Author Salman Rushdie attends the Legends 2011 Pratt Institute Scholarship benefit gala at the 7 World Trade Center on November 1, 2011 in New York City.

Salman Rushdie’s scheduled appearance at a gathering of leading thinkers in India has, once again, ruffled a few feathers. The author will deliver an hour-long address Friday as part of a two-day conference in New Delhi on Asia’s future, organized by India Today media group. But Rushdie’s inclusion — to give a talk entitled “The Liberty Verses: I am What I am and That’s All That I am” — has come at the cost of the gala dinner keynote speaker, Pakistani opposition politician Imran Khan.

The former cricketer-turned-prime ministerial hopeful has announced at the eleventh hour he would no longer be attending. An official statement from Khan’s party says: “He [Khan] expressed his regrets to the organizers but stated categorically that he could not even think of participating in any program that included [Salman] Rushdie who has caused immeasurable hurt to Muslims around the globe.”

(MORERushdie’s Lit Festival No-Show: A Defeat for Free Expression in India)

Muslims across the world consider Rushdie’s 1988 book the “Satanic Verses” blasphemous. Iranian spiritual leader Grand Ayatollah Khomeini issued a death fatwa against the 64-year-old India-born British author while extremists in both India and Pakistan – where the book remains banned even after two decades – continue to peddle anti-Rushdie sentiments. Two months ago, he was forced to cancel a visit to the Jaipur Literature Festival following alleged death threats by Muslim extremists.
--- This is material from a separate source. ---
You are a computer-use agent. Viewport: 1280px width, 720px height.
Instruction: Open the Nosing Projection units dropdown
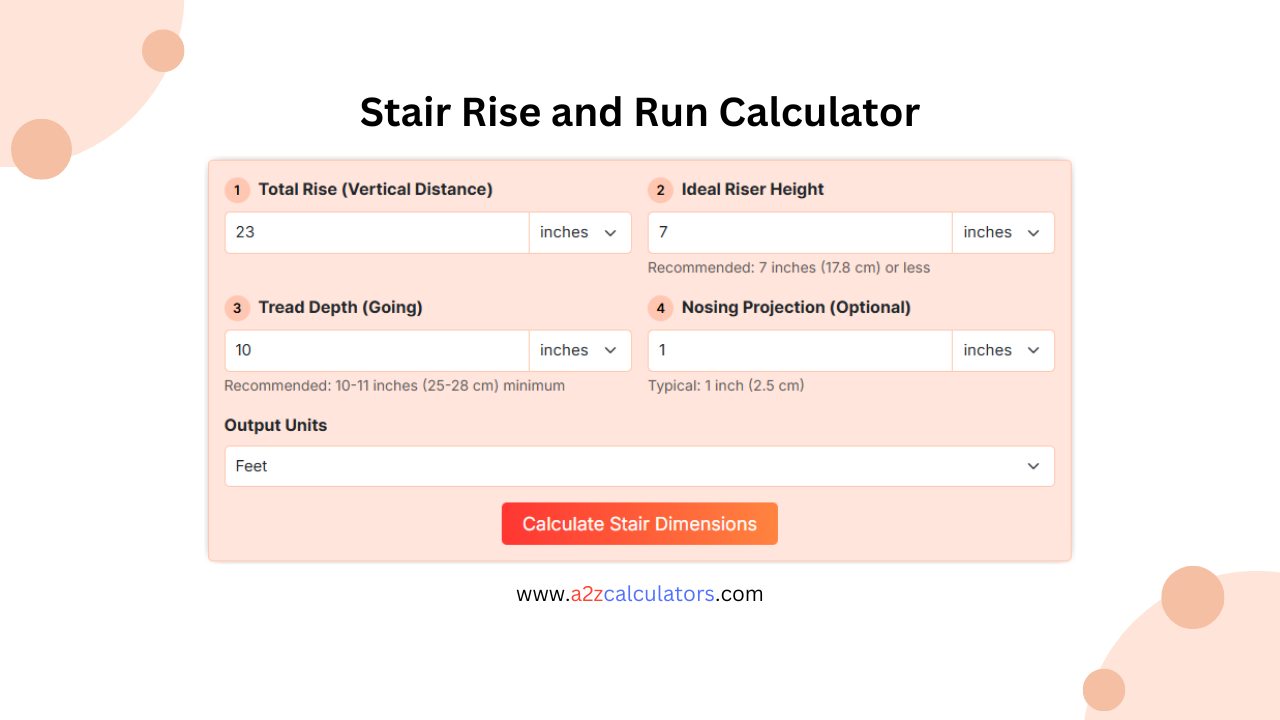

Khan’s last minute no-show is not entirely surprising. The leader of the Pakistan Movement for Justice Party is perceived as a moderate voice in the country’s politics and has been accused of a pacifist approach to extremist sentiments in his country, including a call for peace with the Taliban. With his popularity on the rise, Khan may now be toughening his image and keen to avoid any political fallout from sharing a platform with Rushdie. At the Kolkata Book Fair in January, he labeled Rushdie’s writing “painful” to the Muslim community. The Booker-winning author responded on Twitter: “30 yrs ago @ImranKhanPTI was a fan at my 1982 Delhi lecture and 100% secular. Now my work “humiliates” his “faith.” Which is the real Imran?”

It seems Khan has given his answer.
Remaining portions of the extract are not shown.